**Objective**
Convert the lines of the items below into a JSON list of strings, one string per line, with blank lines omitted. Leave the pictures out.

**Supplied data**
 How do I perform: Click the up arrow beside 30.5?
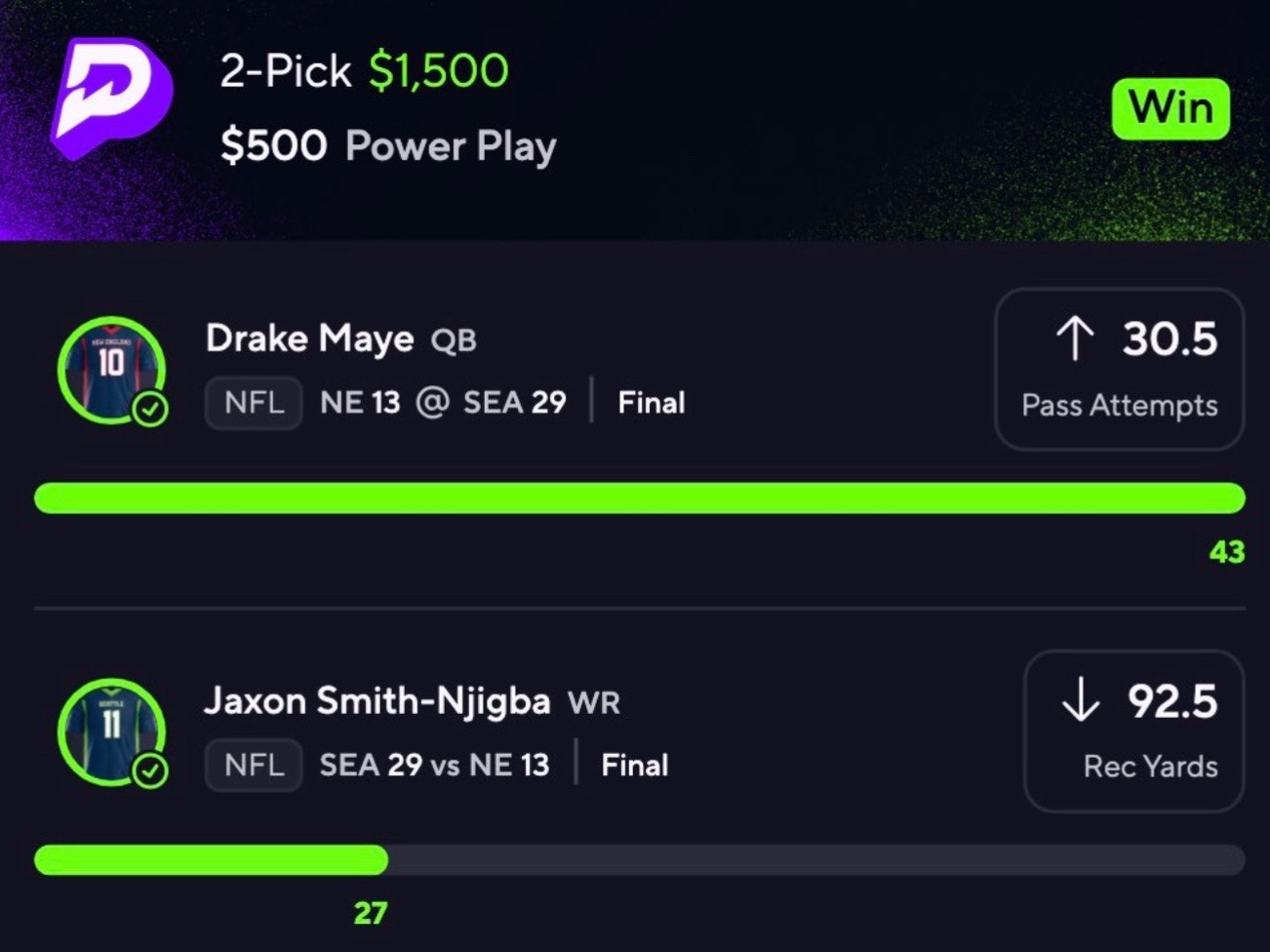click(x=1075, y=339)

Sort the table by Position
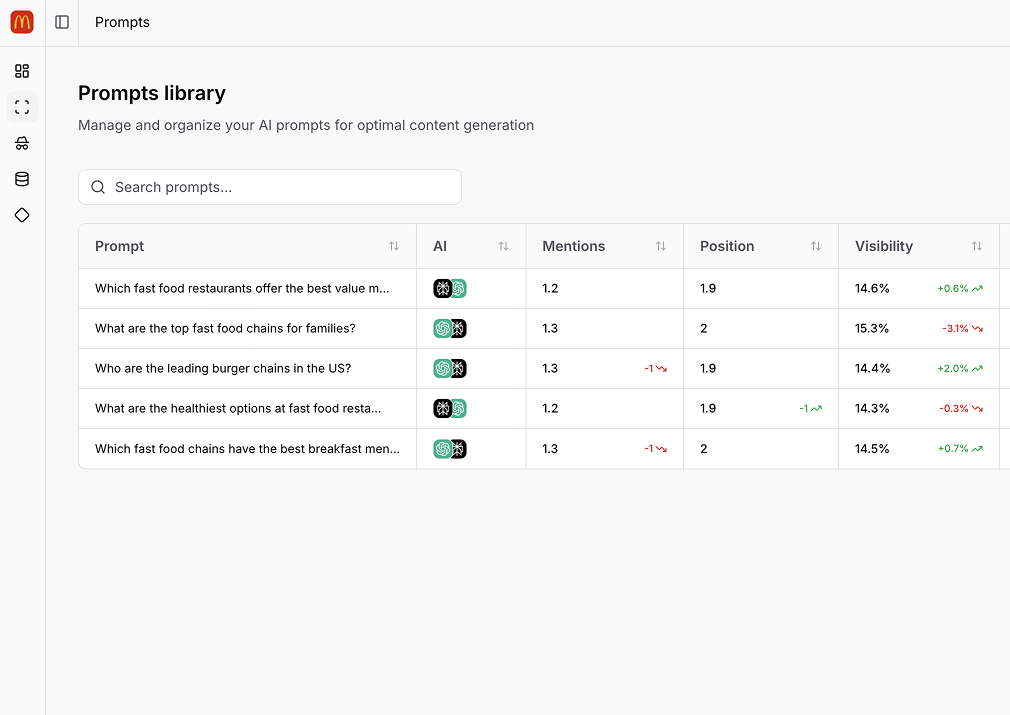(816, 246)
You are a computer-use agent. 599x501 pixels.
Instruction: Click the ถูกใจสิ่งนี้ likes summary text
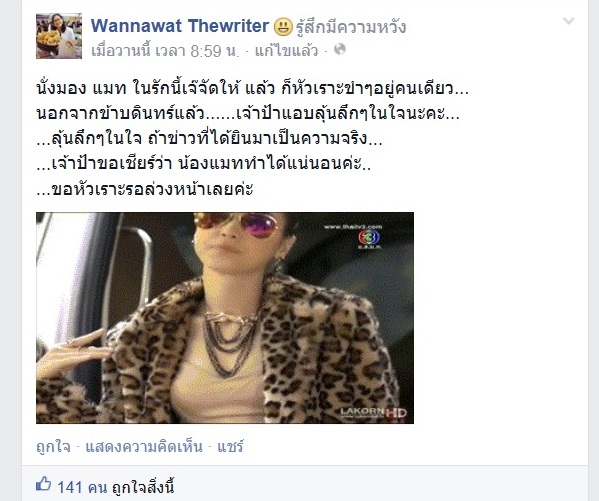point(143,487)
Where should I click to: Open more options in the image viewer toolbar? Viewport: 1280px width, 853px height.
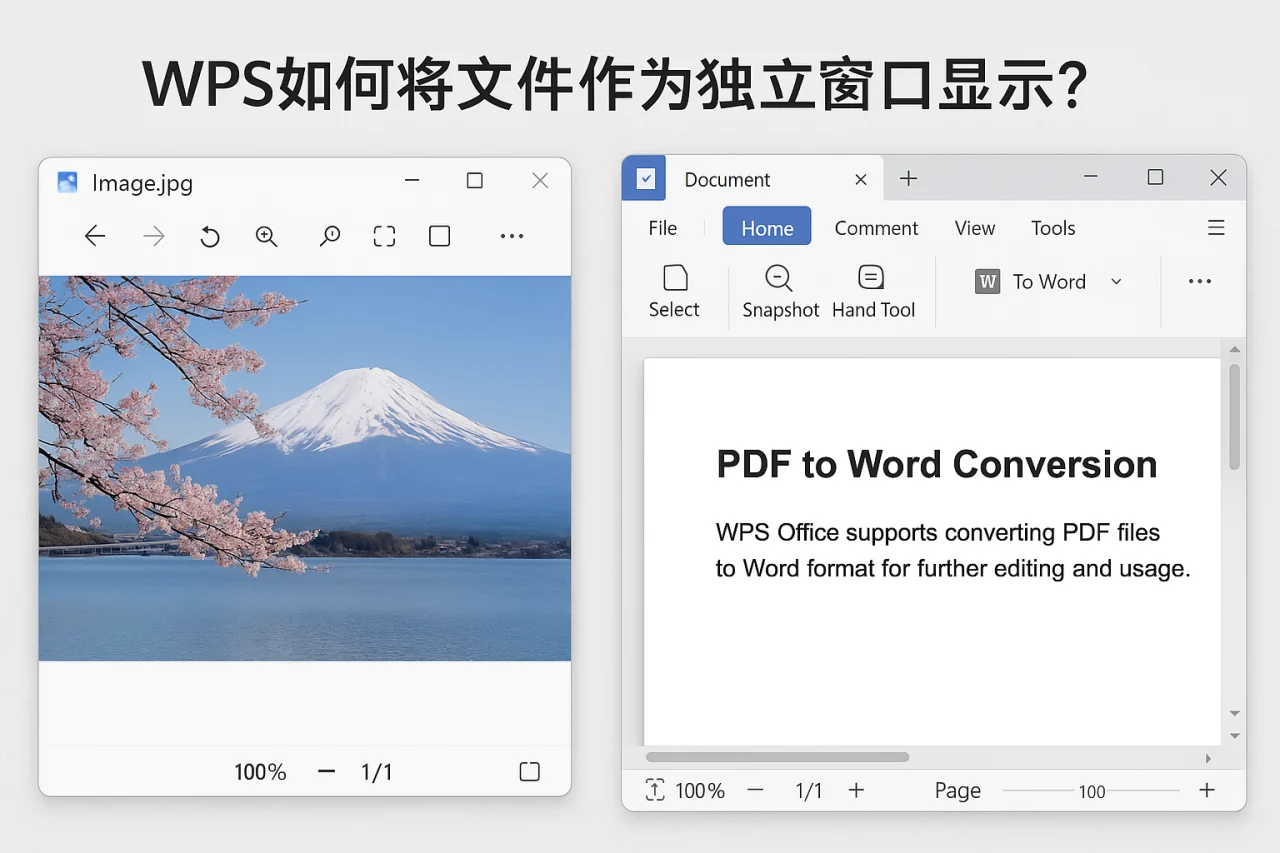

**Result of this exercise**
[
  " How do I perform: Click the up arrow beside 30.5?",
  "click(x=1075, y=339)",
  "Sort the table by Position",
  "(816, 246)",
  "You are a computer-use agent. 599x501 pixels.",
  "Instruction: Click the ถูกใจสิ่งนี้ likes summary text",
  "point(143,487)",
  "Where should I click to: Open more options in the image viewer toolbar? Viewport: 1280px width, 853px height."
]